Does this make any sense physically? Yes, it does. If you do not have any population, then how would the population grow.
Quite trivial observation. But if see if I I have y 0 is equal to 1. So, then y of t would be what e to the power at divided by 1 minus 1 plus e to the power at which is 1 and this is independent of time.
So, what do I understand from here y of t is equal to 1 and this is independent of time. So, what is the physical meaning of this particular observation? This observation means that if I have a population which has reached the normal normalized population 1 in other words, if the carrying capacity is N and the population has reached the carrying capacity of 1 of N, then there would not occur any change in the population of your system.
But, what kind of state my system is in such that the population is not changing with time remember that y of t is my dynamical variable y of t is my dynamical variable which means it should be a function of time, but y 0 is equal to 0 that results in y of t is equal to 0 which means independent of time and y of 0 is equal to one results in y of t is equal to 1 which again means, your system is independent of time. And, when does your system become independent of time? Your system becomes independent of time when there are no gradients in your system, which means that y t is equal to 1, y t is equal to 1 and y t is equal to 0 must be your equilibrium solutions, equilibrium solution and y t is equal to 0, y t is equal to 1 is also equilibrium solution.

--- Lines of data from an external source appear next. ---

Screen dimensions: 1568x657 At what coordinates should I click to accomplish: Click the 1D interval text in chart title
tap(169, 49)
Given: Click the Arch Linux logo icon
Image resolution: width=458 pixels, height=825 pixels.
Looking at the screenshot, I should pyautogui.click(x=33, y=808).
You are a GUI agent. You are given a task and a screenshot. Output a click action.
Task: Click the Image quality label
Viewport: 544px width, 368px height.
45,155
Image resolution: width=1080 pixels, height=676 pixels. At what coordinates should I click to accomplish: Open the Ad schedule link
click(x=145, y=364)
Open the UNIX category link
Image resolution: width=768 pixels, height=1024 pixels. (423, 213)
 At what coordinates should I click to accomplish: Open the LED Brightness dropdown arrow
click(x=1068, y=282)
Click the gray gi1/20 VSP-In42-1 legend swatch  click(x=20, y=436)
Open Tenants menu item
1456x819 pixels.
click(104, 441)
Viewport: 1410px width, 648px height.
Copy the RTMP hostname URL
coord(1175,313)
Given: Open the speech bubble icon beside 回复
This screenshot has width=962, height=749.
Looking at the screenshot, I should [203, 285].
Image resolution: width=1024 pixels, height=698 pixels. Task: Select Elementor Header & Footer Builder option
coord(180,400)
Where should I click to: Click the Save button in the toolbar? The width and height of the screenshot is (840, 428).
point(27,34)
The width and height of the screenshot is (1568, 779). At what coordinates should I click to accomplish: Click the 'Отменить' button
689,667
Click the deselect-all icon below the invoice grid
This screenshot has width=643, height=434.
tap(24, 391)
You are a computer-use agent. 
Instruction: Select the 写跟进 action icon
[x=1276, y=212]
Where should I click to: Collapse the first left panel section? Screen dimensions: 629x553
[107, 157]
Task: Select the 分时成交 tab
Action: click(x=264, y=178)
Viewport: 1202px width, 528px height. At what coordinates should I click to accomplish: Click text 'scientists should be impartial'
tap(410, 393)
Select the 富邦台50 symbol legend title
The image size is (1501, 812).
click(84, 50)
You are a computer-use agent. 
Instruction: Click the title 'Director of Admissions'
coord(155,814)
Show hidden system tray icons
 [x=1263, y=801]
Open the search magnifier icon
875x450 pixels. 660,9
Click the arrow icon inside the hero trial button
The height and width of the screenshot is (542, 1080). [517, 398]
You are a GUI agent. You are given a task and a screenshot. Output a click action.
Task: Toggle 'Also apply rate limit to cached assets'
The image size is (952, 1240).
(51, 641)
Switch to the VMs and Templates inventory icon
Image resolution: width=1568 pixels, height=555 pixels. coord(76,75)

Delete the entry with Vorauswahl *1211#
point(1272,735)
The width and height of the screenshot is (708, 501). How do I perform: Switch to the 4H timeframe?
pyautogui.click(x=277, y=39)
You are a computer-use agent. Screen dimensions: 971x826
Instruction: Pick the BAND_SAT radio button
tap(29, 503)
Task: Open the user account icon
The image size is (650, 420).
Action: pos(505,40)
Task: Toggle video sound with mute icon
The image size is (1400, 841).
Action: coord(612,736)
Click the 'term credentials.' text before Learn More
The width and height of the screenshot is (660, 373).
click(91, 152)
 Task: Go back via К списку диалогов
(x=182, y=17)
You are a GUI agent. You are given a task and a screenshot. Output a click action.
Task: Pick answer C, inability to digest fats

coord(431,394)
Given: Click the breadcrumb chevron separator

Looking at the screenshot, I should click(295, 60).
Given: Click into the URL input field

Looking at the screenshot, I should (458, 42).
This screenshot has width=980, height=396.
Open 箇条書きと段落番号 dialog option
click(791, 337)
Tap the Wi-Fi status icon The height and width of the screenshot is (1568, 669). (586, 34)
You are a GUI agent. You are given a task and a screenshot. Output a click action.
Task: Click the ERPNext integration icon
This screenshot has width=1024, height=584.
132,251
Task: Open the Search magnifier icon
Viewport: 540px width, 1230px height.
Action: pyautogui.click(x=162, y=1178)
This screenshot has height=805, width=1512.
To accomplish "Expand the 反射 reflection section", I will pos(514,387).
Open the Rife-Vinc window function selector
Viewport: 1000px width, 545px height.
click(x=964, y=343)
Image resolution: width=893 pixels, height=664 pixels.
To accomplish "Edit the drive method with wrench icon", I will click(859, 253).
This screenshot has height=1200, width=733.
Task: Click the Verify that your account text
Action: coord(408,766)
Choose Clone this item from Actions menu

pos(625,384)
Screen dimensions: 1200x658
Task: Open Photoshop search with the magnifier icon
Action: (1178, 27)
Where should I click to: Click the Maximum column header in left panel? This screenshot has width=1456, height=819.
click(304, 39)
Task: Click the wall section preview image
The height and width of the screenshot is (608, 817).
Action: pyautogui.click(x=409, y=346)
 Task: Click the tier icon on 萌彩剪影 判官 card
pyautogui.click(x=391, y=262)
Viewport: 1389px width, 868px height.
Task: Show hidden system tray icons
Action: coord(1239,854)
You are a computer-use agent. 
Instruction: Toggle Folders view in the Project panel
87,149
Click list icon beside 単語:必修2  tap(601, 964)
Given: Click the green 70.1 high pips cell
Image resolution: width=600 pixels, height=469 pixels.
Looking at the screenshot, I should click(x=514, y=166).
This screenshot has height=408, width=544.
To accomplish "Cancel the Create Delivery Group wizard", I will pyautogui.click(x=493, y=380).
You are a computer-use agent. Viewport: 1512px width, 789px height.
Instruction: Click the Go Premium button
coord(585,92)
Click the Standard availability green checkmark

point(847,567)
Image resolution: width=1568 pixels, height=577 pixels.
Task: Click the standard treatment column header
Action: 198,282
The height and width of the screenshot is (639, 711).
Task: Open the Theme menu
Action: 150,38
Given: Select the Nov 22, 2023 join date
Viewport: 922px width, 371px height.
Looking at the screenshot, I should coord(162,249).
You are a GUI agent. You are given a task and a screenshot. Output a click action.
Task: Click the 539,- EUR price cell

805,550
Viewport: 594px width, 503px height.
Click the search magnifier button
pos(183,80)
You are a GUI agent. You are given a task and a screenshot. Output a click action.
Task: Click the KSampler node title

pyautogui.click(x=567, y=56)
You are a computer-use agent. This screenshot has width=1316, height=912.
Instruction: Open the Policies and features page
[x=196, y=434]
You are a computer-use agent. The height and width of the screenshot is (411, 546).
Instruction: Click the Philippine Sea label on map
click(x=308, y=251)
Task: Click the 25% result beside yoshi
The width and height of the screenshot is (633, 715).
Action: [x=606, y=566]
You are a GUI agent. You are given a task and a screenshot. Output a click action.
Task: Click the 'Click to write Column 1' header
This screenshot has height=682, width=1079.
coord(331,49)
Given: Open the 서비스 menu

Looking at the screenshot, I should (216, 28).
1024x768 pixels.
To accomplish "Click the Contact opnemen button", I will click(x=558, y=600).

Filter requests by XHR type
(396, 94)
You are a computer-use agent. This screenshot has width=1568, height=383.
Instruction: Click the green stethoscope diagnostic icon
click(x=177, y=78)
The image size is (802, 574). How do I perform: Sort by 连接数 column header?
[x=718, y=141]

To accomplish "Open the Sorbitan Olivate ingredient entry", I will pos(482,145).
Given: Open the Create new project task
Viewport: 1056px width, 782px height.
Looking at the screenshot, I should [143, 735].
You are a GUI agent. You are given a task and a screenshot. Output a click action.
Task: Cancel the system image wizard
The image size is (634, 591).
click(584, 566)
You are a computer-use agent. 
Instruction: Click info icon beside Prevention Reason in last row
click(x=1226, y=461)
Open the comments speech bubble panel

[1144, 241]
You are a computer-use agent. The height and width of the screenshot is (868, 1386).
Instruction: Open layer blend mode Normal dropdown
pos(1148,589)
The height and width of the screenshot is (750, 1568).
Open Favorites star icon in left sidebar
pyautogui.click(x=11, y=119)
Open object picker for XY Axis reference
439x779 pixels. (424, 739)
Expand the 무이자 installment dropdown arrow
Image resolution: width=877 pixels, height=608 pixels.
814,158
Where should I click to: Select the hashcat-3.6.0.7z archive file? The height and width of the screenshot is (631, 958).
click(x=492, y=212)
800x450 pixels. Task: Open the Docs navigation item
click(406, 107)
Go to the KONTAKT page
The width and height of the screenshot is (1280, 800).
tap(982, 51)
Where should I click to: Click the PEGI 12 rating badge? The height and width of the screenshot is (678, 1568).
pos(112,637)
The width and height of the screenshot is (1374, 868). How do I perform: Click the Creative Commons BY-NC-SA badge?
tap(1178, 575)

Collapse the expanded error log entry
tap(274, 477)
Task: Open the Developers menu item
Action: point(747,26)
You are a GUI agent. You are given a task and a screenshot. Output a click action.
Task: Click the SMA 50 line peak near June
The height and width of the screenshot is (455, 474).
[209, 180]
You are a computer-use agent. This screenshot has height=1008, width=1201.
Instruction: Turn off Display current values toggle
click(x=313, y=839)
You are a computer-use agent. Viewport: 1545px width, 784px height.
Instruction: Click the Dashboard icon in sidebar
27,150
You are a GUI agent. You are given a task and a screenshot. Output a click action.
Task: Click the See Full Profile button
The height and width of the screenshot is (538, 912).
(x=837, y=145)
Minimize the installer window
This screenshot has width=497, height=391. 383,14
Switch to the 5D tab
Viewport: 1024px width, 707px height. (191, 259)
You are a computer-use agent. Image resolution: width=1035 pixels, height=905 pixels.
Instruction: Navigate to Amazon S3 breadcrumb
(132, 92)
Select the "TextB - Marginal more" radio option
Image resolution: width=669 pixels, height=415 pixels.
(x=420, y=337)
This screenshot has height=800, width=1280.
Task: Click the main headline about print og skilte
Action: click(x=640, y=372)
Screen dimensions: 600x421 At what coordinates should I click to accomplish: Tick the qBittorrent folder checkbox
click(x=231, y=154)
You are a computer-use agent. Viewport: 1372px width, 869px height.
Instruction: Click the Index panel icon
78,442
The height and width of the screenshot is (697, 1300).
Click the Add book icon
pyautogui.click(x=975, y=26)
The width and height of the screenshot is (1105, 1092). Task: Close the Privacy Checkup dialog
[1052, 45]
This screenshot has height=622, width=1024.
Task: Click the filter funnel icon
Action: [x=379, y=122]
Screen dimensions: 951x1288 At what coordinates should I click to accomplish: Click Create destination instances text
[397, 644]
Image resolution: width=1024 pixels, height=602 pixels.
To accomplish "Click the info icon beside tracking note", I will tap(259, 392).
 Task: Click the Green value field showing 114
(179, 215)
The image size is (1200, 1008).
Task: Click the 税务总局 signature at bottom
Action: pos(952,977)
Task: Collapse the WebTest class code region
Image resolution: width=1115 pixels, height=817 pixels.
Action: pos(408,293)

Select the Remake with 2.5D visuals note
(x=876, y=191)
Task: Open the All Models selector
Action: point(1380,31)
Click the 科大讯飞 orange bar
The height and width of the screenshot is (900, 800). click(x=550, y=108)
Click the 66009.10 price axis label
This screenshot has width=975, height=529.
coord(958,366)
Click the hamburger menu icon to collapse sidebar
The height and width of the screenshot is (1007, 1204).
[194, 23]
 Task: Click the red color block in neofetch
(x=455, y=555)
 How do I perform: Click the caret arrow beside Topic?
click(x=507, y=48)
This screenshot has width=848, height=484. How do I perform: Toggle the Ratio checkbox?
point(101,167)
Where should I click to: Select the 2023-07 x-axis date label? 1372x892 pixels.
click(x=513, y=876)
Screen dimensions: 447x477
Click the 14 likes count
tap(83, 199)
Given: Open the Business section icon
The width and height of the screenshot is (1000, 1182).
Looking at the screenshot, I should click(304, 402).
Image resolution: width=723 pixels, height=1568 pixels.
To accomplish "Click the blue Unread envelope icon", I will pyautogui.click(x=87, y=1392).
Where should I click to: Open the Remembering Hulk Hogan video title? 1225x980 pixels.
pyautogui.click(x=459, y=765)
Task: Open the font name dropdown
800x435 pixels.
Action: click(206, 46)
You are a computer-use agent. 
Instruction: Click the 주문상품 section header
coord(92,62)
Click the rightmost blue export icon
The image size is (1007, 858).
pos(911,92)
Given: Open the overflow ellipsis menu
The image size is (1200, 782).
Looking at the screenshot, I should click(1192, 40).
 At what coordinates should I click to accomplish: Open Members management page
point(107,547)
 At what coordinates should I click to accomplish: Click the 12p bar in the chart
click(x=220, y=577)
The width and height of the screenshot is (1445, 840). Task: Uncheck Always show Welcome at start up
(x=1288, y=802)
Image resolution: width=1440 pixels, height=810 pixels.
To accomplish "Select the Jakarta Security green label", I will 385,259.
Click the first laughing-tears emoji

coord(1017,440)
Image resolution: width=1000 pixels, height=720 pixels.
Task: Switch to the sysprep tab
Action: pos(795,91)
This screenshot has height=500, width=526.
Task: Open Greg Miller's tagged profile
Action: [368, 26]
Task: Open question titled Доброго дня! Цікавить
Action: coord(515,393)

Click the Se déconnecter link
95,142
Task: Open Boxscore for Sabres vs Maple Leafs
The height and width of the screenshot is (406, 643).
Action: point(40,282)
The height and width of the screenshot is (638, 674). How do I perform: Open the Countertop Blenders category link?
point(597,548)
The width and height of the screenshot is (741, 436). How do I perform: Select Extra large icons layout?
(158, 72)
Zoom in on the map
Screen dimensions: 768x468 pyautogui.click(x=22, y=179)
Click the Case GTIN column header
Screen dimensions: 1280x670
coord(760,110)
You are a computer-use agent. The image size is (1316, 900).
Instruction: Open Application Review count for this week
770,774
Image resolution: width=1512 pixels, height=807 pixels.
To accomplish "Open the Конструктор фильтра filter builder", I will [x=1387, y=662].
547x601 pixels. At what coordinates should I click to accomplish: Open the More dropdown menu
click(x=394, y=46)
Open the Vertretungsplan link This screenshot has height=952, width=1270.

So, when I look into this particular system, now, I see that fine I have got my solution as y of t is equal to y of 0, y 0, e to the power at upon 1 minus y 0 plus y 0 e to the at that is the solution that is fine. But my system has equilibrium states, my system has equilibrium solutions and not only that my system has equilibrium solutions. There are two equilibrium solutions in my system one is y is 0 and the other one is y is equal to 1 for all the cases that we studied till now, we did not observe two equilibrium solutions we always observed one equilibrium solution.
So, we have now here the case where you have two populations, which are equilibrium populations. What is the physical meaning of these two equilibrium populations? This is something which we want to know.
So, what we will do is that we will continue this analysis in the next lecture and try to understand the physical meaning of these two equilibrium populations, equilibrium solutions that we obtain and then we will try to know the intermediate dynamics of the system. Till then thank you.